Martin Luther King, Jr. said he welcomed time spent in jail. Turning a disadvantage into an advantage he remarked, “Jail helps you to rise above the miasma of everyday life. I catch up on my reading every time I go to jail” (p. 186). He encouraged civil rights leaders to have the same mindset; to be unafraid of arrest and incarceration and to embrace it as a strategical opportunity. King told them, “The only way we are going to save the people is we who are the leadership have to give ourselves up to the mob” (p. 174). We, too, can thrive under extreme disadvantage. Franklin D. Roosevelt strengthened American resolve during WWII by saying, “We have nothing to fear but fear itself.” I’m beginning to understand this concept.

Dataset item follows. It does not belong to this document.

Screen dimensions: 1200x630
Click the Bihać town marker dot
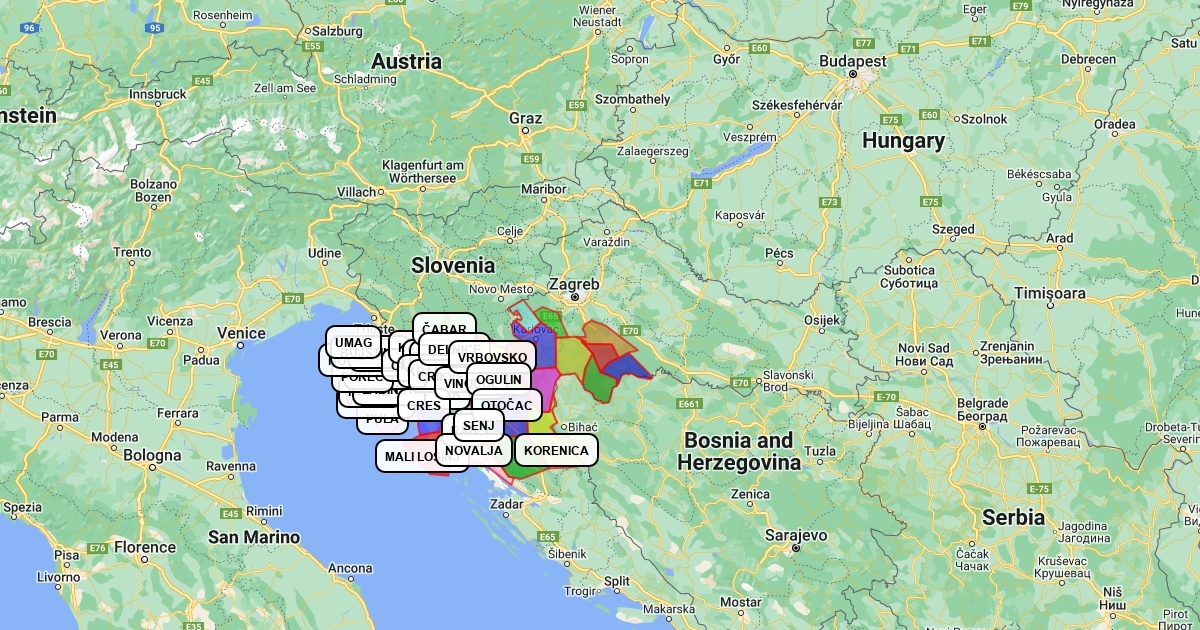click(566, 426)
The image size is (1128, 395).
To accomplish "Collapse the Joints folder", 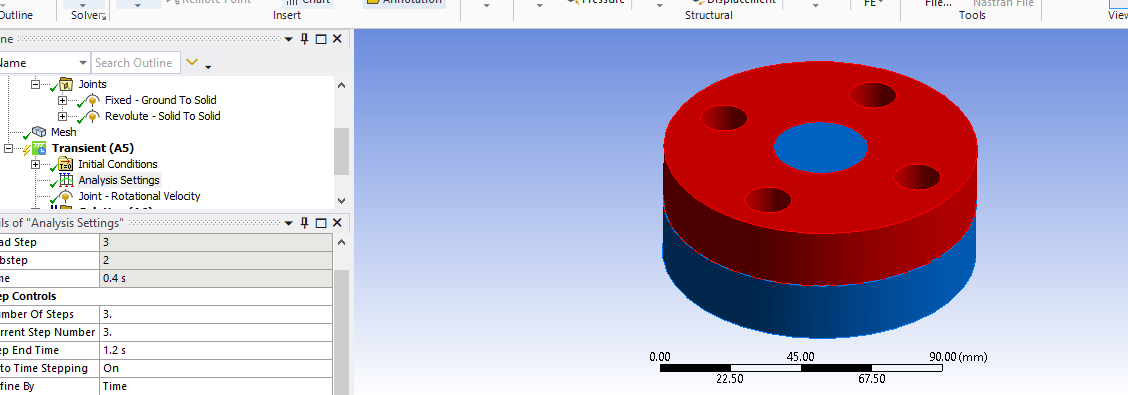I will click(35, 84).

Artist: David Lee Solderlind
Gladwell again defers to MacCurdy’s teachings:
We are all of us not merely liable to fear, we are also prone to be afraid of being afraid. Because no one in England had been bombed before, Londoners assumed the experience would be terrifying. What frightened them was their prediction about how they would feel once the bombing started. Then German bombs dropped like hail for months and months, and millions of remote misses (people who lived in close proximity to bombed neighborhoods) who had predicted that they would be terrified of bombing came to understand that their fears were overblown. They were fine. And what happened then? Again, the conquering of fear produces exhilaration. Courage is not something that you already have that makes you brave when the tough times start. Courage is what you earn when you’ve been through the tough times and you discover they aren’t so tough after all. Do you see the catastrophic error that the Germans made? They bombed London because they thought that the trauma associated with the Blitz would destroy the courage of the British people. In fact, they did the opposite. It created a city of remote misses, who were more courageous than they had ever been before. The Germans would have been better off not bombing London at all“
(p. 147).
Gladwell closes his book with this thought:
There are real limits to what evil and misfortune can accomplish. If you take away the gift of reading, you create the gift of listening. If you bomb a city, you leave behind death and destruction. But you create a community of remote misses. If you take away a mother or a father, you cause suffering and despair. But one time in ten, out of that despair rises an indomitable force. You see the giant and the shepherd in the Valley of Elah and your eye is drawn to the man with the sword and shield and the glittering armor. But so much of what is beautiful and valuable in the world comes from the shepherd, who has more strength and purpose than we ever imagine“
(p. 274).
The prophets have warned us of increasingly difficult times ahead. The Apostles Paul and Peter learned to “rejoice” in oppositional opportunities and persecution. Modern-day prophets are telling us to prepare and to brace ourselves—while assuring us that we can live unencumbered and unafraid as Christ’s Second Coming draws nearer.